6/27/05 Shearwater. Amazing. Great service, good food, first rate amenities, reasonably priced fuel, nice people, and more improvements on the way. An absolute must stop.

6/28/05 Anchored in what Douglass call the “Bombproof Anchorage” in the McNaughton Group, just west of Hunter Island in the Hakai Park. No big deal, but getting there was really fun, as we entered the main anchorage from the north vs. from Cultus Sound to the south. This is accomplished by way of a poorly charted passage connecting what Douglass calls “Without Fear Anchorage” to the north with “Back Door Anchorage” to the south. We came in the back door! We take minor issue with both the published chart (#3786) [Chart 3786 was replaced by newer Chart 3937-ed.] and Douglass’ notes regarding the location of some hazardous rocks, but notwithstanding, the passage can be safely made at mid tide or greater with a careful bow watch and judicious use of power. I wouldn’t take a deep keel boat through at anything other than high slack and would respectfully suggest that 50+’ boats take the long way around, but this is the kind of gunkholing that makes the North Coast so special. Plan well, execute properly, and great experiences (as opposed to adventures; see above) will result. Neat.

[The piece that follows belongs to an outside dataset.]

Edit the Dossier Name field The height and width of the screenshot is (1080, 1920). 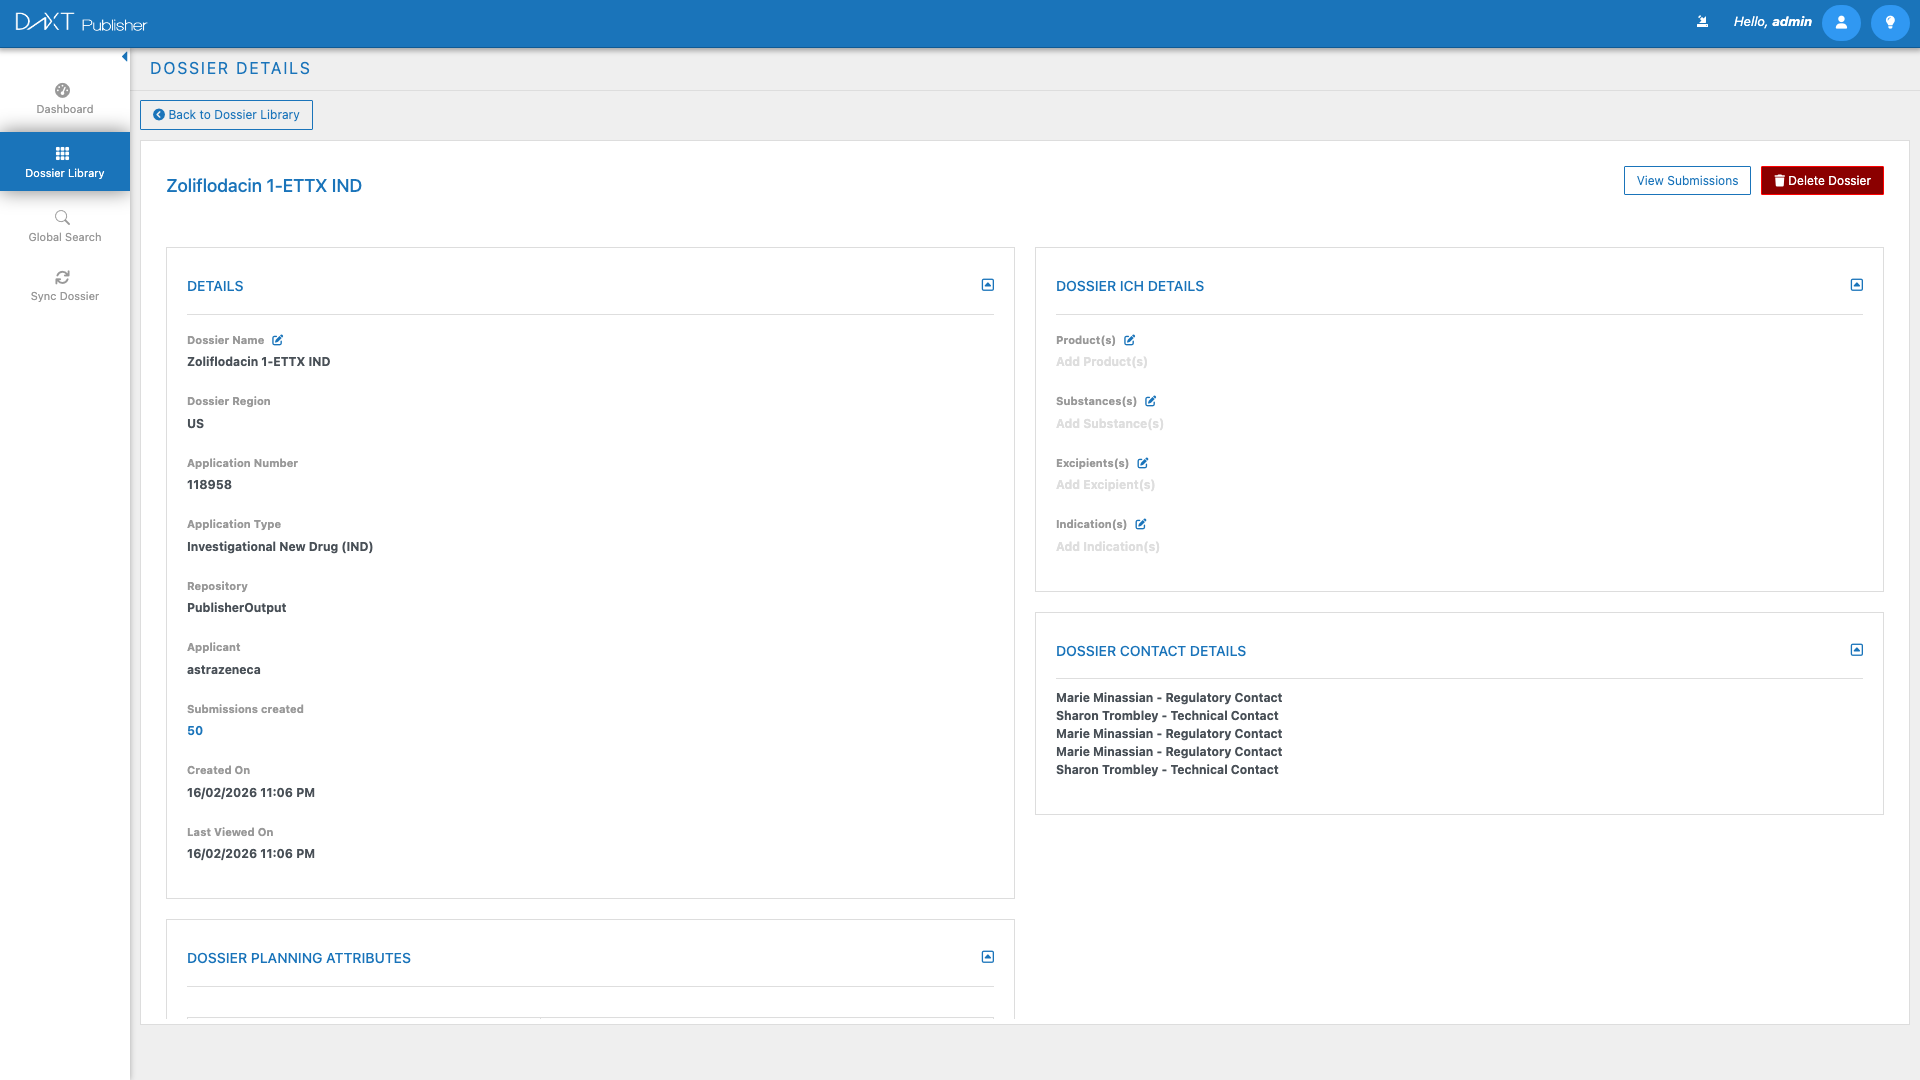[278, 340]
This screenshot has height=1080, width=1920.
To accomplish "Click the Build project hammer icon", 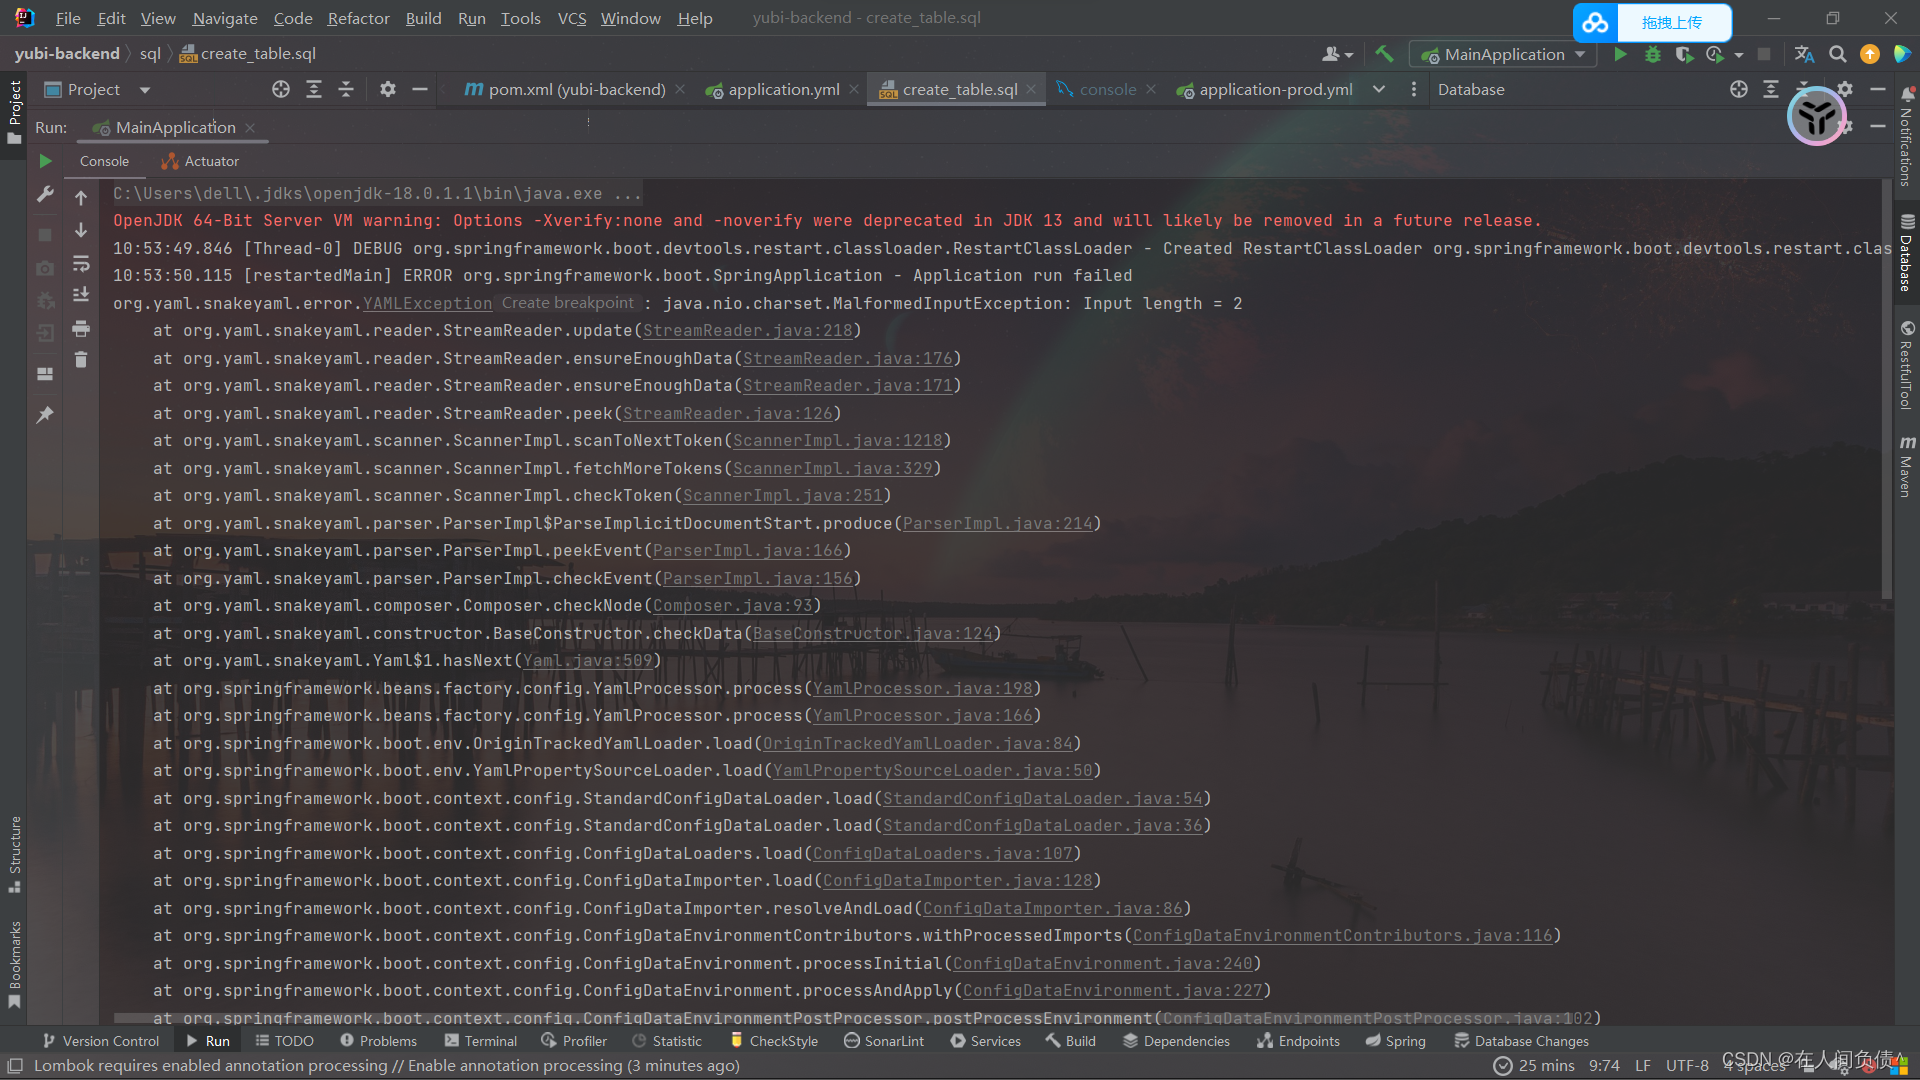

7/1/05 Leaving Joe’s Bay in Fish Egg Inlet for the trip back around Cape Caution, we got positively hammered off the entrance to Rivers Inlet. Two to 3 meter seas topped by 3-4’ breaking wind waves are not a comfortable environment for a 28-foot Camano, and for an hour or so we were not well. I’m sure it was a combination of the ebb from Rivers Inlet meeting the swell and wind from QC Sound, but explaining it did little to make things better [Correct. Take note.-ed.]. We would have waited for a better day, except that it was the best day for the past week and forecasts were for substantially worse in the coming week. Once we passed Egg Island, things smoothed out nicely. In retrospect, we should have headed out into the middle of Fitzhugh Sound instead of hugging the east side.

7/2/05 After an uneventful rounding of Cape Caution, anchored in the Murray Labyrinth. We think of this place as our Sanctuary and are loathe to give details, other than to say that it is the finest, most pristine, wild and beautiful place we have ever been on a boat. The description of the entrance in Douglass is accurate, but the drawing/chartlet is not, and that’s all we’ll say other than it is challenging and not intuitive. Good things should be hard to get and appreciated when had.

7/5/05 A cautionary note about the winds in Johnstone Strait. The Fanny Island reports on wind speed are not indicative of winds in the strait. Because of its location at the mouth of Sunderland Channel, the readings are substantially less than what occurs in the strait proper. We recorded discrepancies of about 15 kts(!) lower than the actual wind speed.